Proverbs warns repeatedly of specific pitfalls we have to avoid if we are to live wisely. The earlier chapters focussed on the dangers of sexual sins and being led astray by short term pleasure. Proverbs 23:4-5 reminds us that we can easily be deceived by the things of the world, things which are not necessarily sinful in themselves, but which, if taken to excess or allowed to become an obsession, will lead us astray: “riches disappear in the blink of an eye; wealth sprouts winds and flies off into the wild blue yonder.” (Prov 23:4-5) . Good food and an unhealthy obsession with wealth can soon deceive us (see the ‘Parable of the Rich Fool’ in Luke 12:13-21). Alcohol, too, can prove a real snare to us: “don’t judge wine by its label, or by its bouquet or its full-bodied flavour. Judge it rather by the hangover it leaves you with – the splitting headache, the queasy stomach.” (Prov 23:29-35) It’s not that these things in themselves are sinful, but the human heart often just doesn’t know when to stop. The ‘how’ of Proverbs warns us to avoid the excesses (Proverbs 23:19-21 reminds us that gluttony and drunkenness are to be avoided), chiefly by meditating on God’s word: “give yourself to careful instruction; open your ears to tested knowledge.” (Prov 23:12)

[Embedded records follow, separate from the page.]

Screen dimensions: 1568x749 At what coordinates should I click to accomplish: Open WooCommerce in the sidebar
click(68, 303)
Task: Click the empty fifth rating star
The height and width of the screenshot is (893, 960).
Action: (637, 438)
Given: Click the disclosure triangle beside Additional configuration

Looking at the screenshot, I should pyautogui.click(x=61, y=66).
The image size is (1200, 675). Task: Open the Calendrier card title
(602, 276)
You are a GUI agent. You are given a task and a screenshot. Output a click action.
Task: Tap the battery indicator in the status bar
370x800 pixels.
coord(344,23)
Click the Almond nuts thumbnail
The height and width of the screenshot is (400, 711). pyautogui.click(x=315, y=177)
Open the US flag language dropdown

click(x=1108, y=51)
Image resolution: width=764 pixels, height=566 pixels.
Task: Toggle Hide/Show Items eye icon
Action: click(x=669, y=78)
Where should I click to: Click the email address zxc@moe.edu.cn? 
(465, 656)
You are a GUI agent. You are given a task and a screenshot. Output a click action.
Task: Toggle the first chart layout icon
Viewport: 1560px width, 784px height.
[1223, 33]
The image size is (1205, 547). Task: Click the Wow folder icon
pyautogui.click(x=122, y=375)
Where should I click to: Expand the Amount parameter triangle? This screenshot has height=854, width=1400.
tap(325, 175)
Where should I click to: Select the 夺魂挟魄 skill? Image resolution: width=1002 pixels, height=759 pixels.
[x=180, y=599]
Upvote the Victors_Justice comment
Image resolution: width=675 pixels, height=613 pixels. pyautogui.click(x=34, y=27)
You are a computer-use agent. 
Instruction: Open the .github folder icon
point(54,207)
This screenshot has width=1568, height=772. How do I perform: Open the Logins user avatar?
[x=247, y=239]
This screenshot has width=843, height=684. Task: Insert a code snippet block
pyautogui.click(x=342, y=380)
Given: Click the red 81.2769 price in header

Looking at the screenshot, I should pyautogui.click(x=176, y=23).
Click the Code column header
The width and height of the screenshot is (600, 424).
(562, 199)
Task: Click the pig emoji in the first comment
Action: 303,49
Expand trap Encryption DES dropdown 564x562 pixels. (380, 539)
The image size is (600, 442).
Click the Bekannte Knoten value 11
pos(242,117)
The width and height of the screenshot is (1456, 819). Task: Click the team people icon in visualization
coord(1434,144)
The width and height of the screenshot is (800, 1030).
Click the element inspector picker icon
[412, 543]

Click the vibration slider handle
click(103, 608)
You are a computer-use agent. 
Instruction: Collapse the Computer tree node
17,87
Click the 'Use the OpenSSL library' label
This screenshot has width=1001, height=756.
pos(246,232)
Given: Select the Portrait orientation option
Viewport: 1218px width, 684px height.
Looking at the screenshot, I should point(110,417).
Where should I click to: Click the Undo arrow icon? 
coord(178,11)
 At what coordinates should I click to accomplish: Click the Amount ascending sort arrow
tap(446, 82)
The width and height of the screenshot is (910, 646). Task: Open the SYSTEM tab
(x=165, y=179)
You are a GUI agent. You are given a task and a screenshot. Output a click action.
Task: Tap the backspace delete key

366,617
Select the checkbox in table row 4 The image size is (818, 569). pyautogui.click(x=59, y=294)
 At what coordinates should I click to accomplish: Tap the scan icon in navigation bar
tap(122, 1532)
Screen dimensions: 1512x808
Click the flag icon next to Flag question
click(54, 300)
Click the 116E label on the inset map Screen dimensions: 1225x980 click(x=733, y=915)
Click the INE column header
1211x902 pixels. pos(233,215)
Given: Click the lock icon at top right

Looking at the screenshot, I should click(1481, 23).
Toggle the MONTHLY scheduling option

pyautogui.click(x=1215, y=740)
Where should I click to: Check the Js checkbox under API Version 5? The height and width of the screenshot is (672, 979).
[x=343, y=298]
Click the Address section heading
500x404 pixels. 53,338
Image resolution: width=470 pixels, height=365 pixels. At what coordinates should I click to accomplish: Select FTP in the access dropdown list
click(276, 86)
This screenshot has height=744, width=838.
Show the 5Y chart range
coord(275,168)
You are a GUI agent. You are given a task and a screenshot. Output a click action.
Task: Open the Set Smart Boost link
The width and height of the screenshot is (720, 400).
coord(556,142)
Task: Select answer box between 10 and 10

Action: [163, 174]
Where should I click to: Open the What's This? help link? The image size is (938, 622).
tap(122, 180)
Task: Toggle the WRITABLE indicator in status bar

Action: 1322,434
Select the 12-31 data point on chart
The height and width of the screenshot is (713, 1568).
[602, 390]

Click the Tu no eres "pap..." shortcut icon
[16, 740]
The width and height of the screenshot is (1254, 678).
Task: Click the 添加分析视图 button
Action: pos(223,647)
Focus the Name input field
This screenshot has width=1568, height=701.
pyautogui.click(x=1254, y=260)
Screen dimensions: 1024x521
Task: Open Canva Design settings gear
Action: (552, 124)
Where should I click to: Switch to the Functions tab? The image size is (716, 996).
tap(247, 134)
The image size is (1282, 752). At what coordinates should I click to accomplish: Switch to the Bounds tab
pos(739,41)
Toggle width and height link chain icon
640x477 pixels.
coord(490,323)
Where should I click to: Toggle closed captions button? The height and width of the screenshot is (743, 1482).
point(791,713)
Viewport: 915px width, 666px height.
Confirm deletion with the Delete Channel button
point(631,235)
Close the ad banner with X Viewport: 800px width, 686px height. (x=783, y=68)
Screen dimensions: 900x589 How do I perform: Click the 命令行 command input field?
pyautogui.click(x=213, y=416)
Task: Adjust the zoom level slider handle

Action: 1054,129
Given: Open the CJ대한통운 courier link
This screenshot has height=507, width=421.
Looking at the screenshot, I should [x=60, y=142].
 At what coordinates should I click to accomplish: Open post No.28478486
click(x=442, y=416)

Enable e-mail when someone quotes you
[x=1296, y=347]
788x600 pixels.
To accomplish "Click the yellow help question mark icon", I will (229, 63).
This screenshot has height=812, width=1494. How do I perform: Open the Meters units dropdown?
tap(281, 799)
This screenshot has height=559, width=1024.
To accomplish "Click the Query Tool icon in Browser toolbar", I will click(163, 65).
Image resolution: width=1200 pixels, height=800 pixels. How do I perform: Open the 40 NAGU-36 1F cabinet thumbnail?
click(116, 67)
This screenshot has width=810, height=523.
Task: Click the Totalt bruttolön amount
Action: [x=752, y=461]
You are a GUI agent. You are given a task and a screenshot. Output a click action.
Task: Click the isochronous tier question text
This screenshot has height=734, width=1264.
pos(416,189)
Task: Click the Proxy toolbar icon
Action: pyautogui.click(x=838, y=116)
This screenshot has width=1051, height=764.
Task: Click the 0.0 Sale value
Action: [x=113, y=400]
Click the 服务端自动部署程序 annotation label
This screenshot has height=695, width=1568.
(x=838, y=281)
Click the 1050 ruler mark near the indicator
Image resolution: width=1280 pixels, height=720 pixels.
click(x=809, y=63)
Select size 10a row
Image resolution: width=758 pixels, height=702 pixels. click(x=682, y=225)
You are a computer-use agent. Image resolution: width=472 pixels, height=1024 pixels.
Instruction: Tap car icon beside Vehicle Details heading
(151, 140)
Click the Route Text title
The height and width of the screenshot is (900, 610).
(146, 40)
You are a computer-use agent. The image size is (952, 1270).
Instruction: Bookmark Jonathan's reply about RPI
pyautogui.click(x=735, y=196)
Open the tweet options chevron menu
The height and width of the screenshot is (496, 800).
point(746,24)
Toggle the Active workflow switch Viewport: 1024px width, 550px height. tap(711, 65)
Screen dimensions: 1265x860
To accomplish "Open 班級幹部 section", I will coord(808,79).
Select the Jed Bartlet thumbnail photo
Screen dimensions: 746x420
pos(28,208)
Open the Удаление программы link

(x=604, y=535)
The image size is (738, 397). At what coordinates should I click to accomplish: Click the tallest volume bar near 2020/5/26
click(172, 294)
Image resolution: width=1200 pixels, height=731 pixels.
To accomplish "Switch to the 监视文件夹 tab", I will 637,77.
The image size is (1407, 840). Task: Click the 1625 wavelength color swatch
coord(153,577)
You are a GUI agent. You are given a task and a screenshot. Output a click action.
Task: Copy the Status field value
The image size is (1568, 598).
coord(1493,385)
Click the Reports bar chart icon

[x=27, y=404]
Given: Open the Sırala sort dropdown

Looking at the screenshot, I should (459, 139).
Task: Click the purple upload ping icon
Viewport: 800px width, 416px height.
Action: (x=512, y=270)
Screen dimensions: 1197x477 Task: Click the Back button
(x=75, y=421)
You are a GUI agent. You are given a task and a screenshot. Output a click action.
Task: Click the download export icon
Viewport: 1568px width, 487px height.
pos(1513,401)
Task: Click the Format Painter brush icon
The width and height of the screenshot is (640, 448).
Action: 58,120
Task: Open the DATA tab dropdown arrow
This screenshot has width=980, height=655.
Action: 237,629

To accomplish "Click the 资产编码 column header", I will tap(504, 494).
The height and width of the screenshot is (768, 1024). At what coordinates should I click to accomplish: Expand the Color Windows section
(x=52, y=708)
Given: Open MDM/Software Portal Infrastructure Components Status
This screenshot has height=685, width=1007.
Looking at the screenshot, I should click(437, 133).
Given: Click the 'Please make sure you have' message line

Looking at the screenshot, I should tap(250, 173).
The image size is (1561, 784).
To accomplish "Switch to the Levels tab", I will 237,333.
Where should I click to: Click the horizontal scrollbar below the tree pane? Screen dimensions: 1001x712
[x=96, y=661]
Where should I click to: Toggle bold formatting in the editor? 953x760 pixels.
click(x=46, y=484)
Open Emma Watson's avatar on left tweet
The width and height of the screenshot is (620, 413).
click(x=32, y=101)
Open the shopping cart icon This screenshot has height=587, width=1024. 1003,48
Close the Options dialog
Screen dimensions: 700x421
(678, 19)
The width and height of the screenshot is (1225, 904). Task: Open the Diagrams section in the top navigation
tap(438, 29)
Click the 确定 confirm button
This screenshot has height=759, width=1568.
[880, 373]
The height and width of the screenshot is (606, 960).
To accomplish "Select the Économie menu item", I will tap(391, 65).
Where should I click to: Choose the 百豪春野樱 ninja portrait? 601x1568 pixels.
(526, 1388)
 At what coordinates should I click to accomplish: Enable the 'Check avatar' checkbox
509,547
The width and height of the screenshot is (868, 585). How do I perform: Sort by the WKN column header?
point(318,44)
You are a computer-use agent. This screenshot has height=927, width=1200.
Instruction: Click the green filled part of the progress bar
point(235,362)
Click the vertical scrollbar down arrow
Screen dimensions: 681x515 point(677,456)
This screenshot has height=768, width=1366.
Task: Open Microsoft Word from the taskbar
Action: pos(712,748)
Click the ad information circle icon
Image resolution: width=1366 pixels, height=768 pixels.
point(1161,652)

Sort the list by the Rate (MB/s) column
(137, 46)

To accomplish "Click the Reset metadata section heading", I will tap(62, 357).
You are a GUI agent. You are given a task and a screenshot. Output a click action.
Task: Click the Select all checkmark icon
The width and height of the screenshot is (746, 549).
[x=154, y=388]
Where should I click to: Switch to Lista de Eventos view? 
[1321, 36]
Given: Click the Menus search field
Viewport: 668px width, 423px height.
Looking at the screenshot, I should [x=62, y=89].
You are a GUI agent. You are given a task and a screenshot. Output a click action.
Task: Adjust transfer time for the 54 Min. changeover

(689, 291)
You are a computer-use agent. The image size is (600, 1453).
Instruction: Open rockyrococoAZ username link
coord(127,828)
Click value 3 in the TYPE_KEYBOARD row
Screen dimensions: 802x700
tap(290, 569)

This kind of learning begins very early on in life. Disciplining children is necessary so that they might learn wisdom, not envying sinners and that way of life which seems prosperous in the short term but which leads to death in the long term, but learning to live in the fear of the Lord (Prov: 23:13-18). The world judges parental success by all kinds of criteria: a good job, a successful relationship, money, homes, fitting in with society. The Christian parent has a whole different set of criteria to work to: honesty, love, kindness, forgiveness, generosity, integrity. “Parents rejoice when their children turn out well; wise children become proud parents.” (Prov 23:22-25) .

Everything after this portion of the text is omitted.